Lingering health problems in children and youth after COVID-19 and MIS-C

Four children, one in whom is in bed, implying he is still experiencing health problems after COVID-19.
Families report persisting symptoms and activity impairments in more than 1 in 4 children. (Images: Adobe Stock. Illustration: Patrick Bibbins, Boston Children’s Hospital)

More than one in four children and adolescents hospitalized with COVID-19 or multisystem inflammatory syndrome in children (MIS-C) had persisting health problems two to four months later, finds a study led by Boston Children’s Hospital, one of the largest of its kind to date.
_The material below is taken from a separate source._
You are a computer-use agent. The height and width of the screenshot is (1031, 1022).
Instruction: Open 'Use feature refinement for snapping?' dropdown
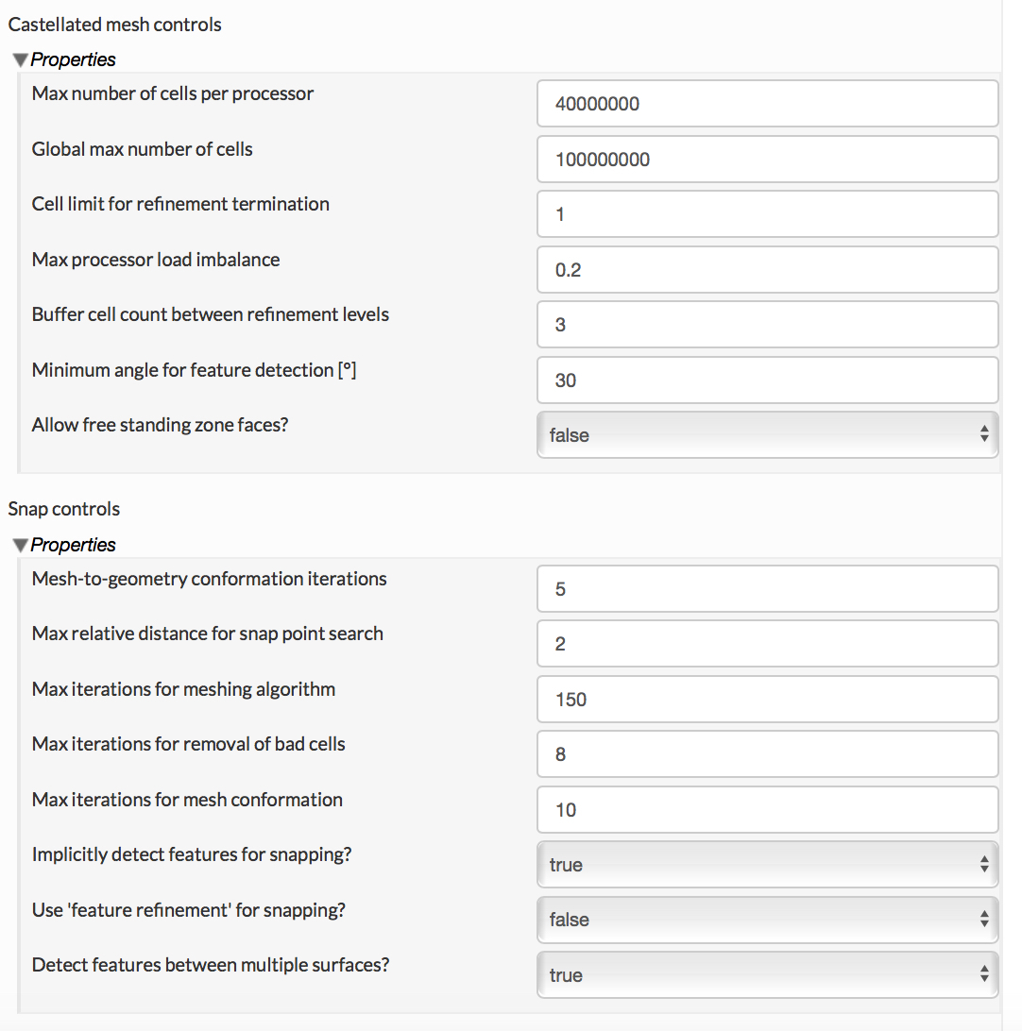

Just published in the journal Pediatrics, the study tracked 358 patients under age 21 who were admitted to 25 U.S. children’s hospitals from May 2020 to May 2021 — before COVID-19 vaccines were available to this age group. Of these, roughly 40 percent were hospitalized with acute COVID-19 and roughly 60 percent with MIS-C. Many were admitted to the intensive care unit.

The researchers were able to survey family caregivers for 78 percent of the youth two to four months later. According to caregivers, 27 percent of those with acute COVID-19 and 30 percent of those with MIS-C had persistent symptoms, activity impairment, or both.

“Almost three quarters were back to their previous level of health, even those who were critically ill, which is reassuring,” says study leader Dr. Adrienne Randolph. “But unfortunately, more than one in four were not. Although this is much better than many reports in hospitalized older adults, it is still very worrisome. The risks of severe illness and of lingering complications are higher than the risk of complications from the vaccine, which are very rare.”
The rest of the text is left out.